It does amaze me....

I don't like to criticize agencies like the DCR or MA Highway, or local DPWs for most things, since I've seen operation plans and work deployment schedules and know for the most part these guys are doing the most with what they have, and others wouldn't be able to do a better job but....

Potholes should be an easy fix. There is a company called Riley Brothers, they are an exvacating company who works for National Grid filling up large holes from gas work. These guys come out, and hard patch holes to perfection. It takes them 5 minutes to patch a 5 x 5 foot hole with a minimum amount of hard top. I have no idea why Municipal public works departments don't do the same thing with large pot holes that seem to go untreated for weeks at a time. I can't imagine the cost is anything out of the ordinary compared to snow removal and other large DPW functions.

I understand there are always going to be small pot holes and things that can't be done, but this seems like an easy fix. That being said, I don't travel a lot to other cold cities during the winter, but a friend of mine was just down in New Jersey outside NYC and said it is 100X worse there.

Finding potholes

I wonder if finding them is part of the problem?
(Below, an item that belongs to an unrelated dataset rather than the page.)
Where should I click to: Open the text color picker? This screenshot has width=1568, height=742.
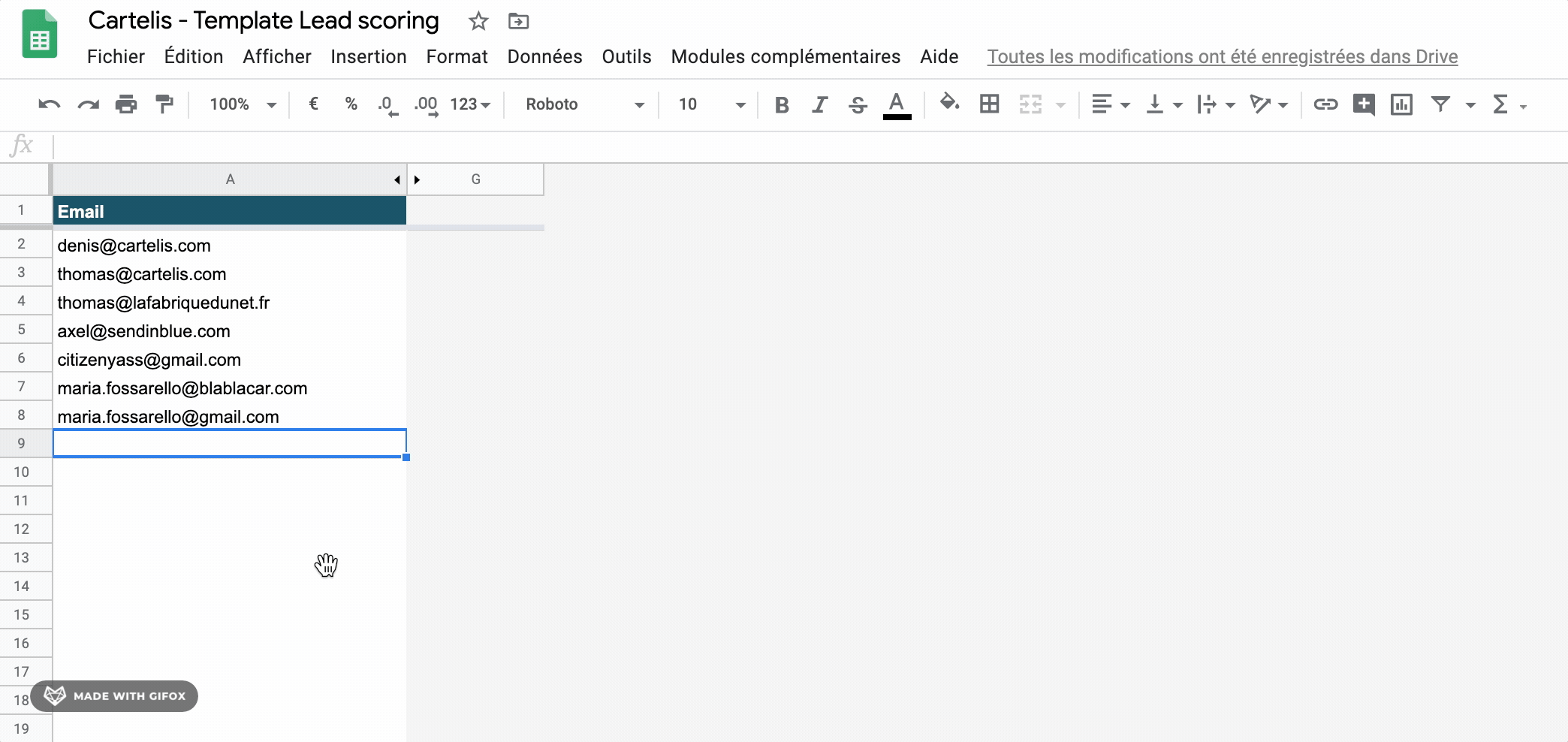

Is it pretty much "if you see something, say something" case-by-case thing, or do they have DPW trucks constantly driving around searching for potholes to fix?

I was going to make a snide

I was going to make a snide comment about the "difficulty" of finding potholes in Boston, but then I realized that it would actually require DPW workers to (a) leave the yard and (b) give a shit, and realized that lack of knowledge probably is a big part of the problem.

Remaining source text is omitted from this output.